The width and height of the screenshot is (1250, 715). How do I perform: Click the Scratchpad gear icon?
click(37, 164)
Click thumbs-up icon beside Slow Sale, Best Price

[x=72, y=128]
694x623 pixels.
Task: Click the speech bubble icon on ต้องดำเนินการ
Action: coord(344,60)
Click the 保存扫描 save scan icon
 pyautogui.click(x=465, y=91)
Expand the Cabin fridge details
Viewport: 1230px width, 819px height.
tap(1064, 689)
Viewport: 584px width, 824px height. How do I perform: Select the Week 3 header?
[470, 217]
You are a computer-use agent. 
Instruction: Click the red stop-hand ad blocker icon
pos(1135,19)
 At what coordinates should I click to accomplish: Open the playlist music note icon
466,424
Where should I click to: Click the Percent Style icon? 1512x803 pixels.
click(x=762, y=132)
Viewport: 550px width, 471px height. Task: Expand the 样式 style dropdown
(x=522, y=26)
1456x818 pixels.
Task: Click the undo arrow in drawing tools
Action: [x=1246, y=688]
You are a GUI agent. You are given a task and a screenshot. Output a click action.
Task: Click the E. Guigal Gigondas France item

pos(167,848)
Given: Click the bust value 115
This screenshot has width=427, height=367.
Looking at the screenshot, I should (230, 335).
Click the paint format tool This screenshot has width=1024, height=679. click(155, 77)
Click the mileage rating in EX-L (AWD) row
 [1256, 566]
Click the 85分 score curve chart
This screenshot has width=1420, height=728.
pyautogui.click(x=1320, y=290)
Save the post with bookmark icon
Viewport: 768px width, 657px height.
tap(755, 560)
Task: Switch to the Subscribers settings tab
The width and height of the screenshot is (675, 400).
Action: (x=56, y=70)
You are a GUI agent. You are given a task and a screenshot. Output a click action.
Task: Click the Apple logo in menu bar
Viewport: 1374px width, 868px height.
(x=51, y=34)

» **WHAT YOU SHOULD DO**
From the line containing "Task: Click the E." through the last line of the entries above, print each line exactly as it stands.

» **SOLVED EXERCISE**
Task: Click the E. Guigal Gigondas France item

pos(167,848)
Given: Click the bust value 115
This screenshot has width=427, height=367.
Looking at the screenshot, I should (230, 335).
Click the paint format tool This screenshot has width=1024, height=679. click(155, 77)
Click the mileage rating in EX-L (AWD) row
 [1256, 566]
Click the 85分 score curve chart
This screenshot has width=1420, height=728.
pyautogui.click(x=1320, y=290)
Save the post with bookmark icon
Viewport: 768px width, 657px height.
tap(755, 560)
Task: Switch to the Subscribers settings tab
The width and height of the screenshot is (675, 400).
Action: (x=56, y=70)
You are a GUI agent. You are given a task and a screenshot. Output a click action.
Task: Click the Apple logo in menu bar
Viewport: 1374px width, 868px height.
(x=51, y=34)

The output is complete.